2 luglio 2008,liberata Ingrid Betancourt


BOGOTA' - Dopo oltre sei anni, è finito oggi il calvario di Ingrid Betancourt: l'esercito colombiano ha liberato l'ex candidata presidenziale e altri 14 ostaggi in mano alle Forze Armate Rivoluzionarie della Colombia (Farc) - tre americani e undici militari colombiani - in un blitz nella regione meridionale di Guaviare. Lo ha annunciato il ministro di Difesa, Juan Manuel Santos, in una conferenza stampa a Bogotà, nella quale ha definito il blitz "una operazione senza precedenti, che passerà alla storia", e al termine della quale ha invitato i giornalisti ad accompagnarlo alla base militare di Tolemaida, dove sono stati portati gli ostaggi liberati, per incontrarli.

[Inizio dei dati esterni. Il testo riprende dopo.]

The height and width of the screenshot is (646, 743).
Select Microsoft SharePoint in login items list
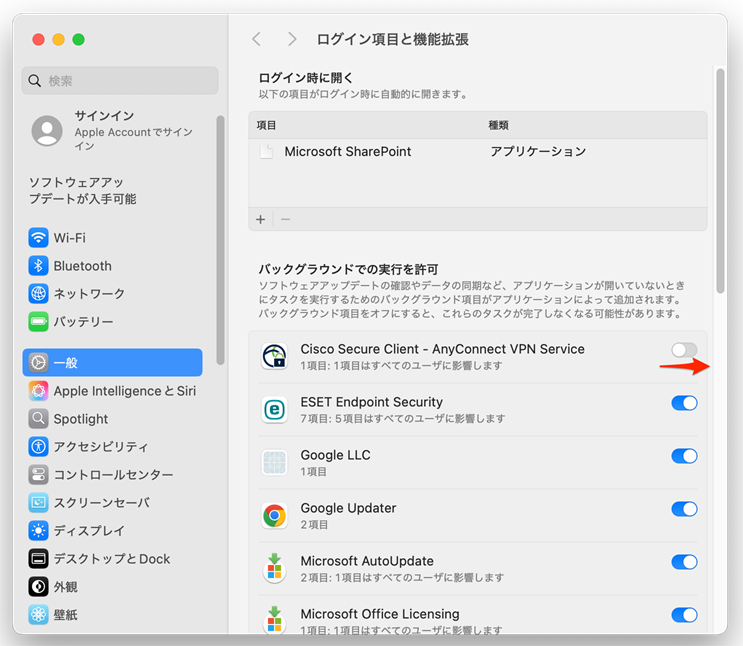(347, 152)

Grande soddisfazione in tutto il mondo per la sua liberazione, anche noi, familiari dei 3000 siamo contenti per questa felice conclusione di questa fifficile vicenda umana, auspichiamo e preghiamo il Signore che al più presto anche noi possiamo riabbracciare i nostri cari.
Capisco che i casi sono totalmente differenti in termini politici e legali, ma umanamente è la stessa sofferenza nostra e dei familiari della signora Betancourt, il non avere certezze, le malattie, non poter comunicare, i giorni e le notti a disperarsi e pregare che qualcosa accada, il dover continuare a crecare persone e giornalisti che ti aiutino a trovare un contatto, per noi poi la certezza e consapevolezza di essere dei perfetti sconosciuti, senza un peso o autorità sociale da poter mettere sul piatto di conoscenze altolocate che potrebbere aiutarci, non avere non dico un Vescovo che intercedi verso il Signor Presidente della repubblica, ma nemmeno un prete per una preghiera, è come vivere tutti i giorni in una pentola a pressione pronta ad esplodere da un giorno all'altro.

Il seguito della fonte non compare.